Myanmar junta shuts AIDS monastery, expels monks

YANGON -- The Myanmar junta has shut down a Yangon monastery which served as a hospice for HIV/AIDS patients and expelled its monks, an opposition lawyer said on Friday.

“The authorities sealed Maggin monastery yesterday afternoon,” and expelled the monks, said Aung Thein of detained democracy icon Aung San Suu Kyi’s National League for Democracy.

“The authorities did not give them any documents and did not say under which law the action was taken, so we cannot do anything to provide them with legal assistance,” he added.

United Nations special envoy Ibrahim Gambari criticized the closure of the monastery, which was used as a hospice for HIV/AIDS sufferers and a refuge for provincial patients who came to Yangon for medicines.

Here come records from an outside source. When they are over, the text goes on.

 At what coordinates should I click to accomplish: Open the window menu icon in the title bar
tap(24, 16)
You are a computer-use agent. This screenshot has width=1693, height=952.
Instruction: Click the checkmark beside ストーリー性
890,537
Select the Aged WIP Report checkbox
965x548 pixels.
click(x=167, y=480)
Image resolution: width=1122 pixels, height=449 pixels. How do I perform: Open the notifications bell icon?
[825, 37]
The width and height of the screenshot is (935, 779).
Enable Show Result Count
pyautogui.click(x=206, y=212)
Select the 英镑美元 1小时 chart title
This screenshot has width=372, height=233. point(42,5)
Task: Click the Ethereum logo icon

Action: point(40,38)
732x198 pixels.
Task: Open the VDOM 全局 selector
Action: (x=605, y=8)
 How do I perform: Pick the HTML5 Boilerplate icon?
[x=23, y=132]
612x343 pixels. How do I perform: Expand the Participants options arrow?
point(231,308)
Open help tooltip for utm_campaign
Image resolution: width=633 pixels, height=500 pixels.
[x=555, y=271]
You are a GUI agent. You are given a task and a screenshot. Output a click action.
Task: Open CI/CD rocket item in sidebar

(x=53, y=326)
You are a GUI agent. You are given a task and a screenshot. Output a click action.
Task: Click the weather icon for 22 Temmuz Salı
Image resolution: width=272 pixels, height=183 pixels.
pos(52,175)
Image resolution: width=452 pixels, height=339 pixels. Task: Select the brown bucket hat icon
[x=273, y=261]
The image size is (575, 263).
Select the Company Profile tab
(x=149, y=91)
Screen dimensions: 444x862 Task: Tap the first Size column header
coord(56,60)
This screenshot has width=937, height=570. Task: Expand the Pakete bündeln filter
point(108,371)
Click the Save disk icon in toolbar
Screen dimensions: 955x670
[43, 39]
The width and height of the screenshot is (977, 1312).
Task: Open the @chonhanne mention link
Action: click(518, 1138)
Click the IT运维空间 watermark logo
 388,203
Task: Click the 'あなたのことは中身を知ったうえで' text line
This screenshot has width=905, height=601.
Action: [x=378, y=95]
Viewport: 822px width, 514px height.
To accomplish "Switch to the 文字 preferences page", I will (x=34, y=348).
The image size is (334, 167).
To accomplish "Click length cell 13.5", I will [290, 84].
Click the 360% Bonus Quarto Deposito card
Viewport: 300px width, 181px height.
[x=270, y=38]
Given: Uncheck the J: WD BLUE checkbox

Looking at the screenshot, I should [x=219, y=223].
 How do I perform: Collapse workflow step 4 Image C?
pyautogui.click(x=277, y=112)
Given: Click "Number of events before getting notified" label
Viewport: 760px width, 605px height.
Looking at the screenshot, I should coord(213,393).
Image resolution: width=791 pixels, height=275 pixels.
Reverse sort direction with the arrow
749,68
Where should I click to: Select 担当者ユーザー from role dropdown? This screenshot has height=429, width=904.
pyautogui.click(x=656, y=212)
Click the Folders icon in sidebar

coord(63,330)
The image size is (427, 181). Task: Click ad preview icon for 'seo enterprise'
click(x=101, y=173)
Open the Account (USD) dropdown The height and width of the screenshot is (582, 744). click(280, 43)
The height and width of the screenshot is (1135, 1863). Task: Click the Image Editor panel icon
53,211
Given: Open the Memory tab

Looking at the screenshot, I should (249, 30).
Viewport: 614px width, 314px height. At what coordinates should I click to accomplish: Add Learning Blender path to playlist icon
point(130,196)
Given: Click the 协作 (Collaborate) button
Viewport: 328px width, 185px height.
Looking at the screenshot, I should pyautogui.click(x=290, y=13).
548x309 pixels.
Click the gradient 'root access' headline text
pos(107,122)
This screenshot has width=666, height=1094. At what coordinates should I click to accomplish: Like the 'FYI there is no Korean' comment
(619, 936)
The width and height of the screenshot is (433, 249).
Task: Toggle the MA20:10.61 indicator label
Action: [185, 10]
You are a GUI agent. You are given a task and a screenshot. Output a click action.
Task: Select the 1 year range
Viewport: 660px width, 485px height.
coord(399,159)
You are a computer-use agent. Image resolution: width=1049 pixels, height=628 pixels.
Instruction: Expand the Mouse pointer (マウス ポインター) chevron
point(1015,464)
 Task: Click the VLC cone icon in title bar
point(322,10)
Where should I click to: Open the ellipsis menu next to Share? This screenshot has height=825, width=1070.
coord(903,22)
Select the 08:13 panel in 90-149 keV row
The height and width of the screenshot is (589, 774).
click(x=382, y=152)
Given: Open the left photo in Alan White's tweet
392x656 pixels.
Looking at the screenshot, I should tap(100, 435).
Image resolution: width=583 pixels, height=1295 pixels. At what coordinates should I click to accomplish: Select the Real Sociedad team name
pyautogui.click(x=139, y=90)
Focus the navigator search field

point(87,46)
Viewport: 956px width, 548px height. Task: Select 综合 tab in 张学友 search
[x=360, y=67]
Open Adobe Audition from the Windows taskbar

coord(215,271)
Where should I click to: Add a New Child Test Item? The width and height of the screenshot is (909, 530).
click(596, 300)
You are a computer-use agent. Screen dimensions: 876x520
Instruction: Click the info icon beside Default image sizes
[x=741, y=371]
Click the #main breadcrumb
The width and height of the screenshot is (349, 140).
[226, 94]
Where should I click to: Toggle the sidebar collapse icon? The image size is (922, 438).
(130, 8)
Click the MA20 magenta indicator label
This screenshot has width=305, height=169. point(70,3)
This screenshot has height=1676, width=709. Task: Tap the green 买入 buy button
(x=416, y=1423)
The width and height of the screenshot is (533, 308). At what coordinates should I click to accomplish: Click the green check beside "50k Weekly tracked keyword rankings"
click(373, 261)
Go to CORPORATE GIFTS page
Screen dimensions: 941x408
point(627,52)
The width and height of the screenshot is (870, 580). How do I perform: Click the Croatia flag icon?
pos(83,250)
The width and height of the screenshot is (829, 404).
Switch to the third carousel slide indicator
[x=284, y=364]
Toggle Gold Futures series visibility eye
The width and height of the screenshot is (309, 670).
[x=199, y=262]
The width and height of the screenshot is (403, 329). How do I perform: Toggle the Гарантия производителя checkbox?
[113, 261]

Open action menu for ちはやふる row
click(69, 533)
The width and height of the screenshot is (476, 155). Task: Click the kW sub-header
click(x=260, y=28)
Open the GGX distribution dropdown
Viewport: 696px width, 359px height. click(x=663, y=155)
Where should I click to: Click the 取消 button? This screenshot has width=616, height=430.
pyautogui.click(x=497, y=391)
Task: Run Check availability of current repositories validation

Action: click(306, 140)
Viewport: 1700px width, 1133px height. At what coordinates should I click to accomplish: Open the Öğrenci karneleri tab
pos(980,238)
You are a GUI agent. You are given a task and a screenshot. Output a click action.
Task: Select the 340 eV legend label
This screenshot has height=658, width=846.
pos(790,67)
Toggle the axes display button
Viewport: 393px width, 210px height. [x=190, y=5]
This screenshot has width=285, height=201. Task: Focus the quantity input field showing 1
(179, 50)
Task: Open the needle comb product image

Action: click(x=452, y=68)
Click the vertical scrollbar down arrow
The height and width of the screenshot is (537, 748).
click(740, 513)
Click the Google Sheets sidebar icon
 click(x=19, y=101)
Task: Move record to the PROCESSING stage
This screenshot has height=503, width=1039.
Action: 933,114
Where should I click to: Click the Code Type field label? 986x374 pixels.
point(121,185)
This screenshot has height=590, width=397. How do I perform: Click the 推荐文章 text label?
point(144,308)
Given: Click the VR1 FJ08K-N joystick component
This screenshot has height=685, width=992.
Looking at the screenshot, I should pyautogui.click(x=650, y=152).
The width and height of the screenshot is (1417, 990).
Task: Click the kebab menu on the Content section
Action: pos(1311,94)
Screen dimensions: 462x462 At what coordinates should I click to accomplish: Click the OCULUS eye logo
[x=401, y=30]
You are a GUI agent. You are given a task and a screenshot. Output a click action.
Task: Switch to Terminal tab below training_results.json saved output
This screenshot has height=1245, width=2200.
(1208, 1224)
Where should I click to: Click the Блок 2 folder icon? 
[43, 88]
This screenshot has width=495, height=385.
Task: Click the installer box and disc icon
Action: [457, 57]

“Any actions that run counter to the spirit of national reconciliation, any action that will undermine the dialogue between the government and those who disagree with the policy of the government should be avoided,” Gambari said in Phnom Penh.

“And I’d like to repeat that,” he told reporters during a visit to Cambodia on a regional tour before going back to the former Burma next month for more talks with the government and probably Suu Kyi.

The abbots of Maggin monastery have long had the reputation of supporting pro-democracy campaigns, such as the one led by monks in September which the junta crushed ruthlessly.

The suppression caused such international outrage the junta allowed Gambari to visit and it appointed a senior general as intermediary with Suu Kyi, who has spent 12 of the past 18 years under some form of detention.

Gambari is due to make his third visit to Myanmar in December since the street protests were ended, but he said in Phnom Penh no dates had been fixed yet.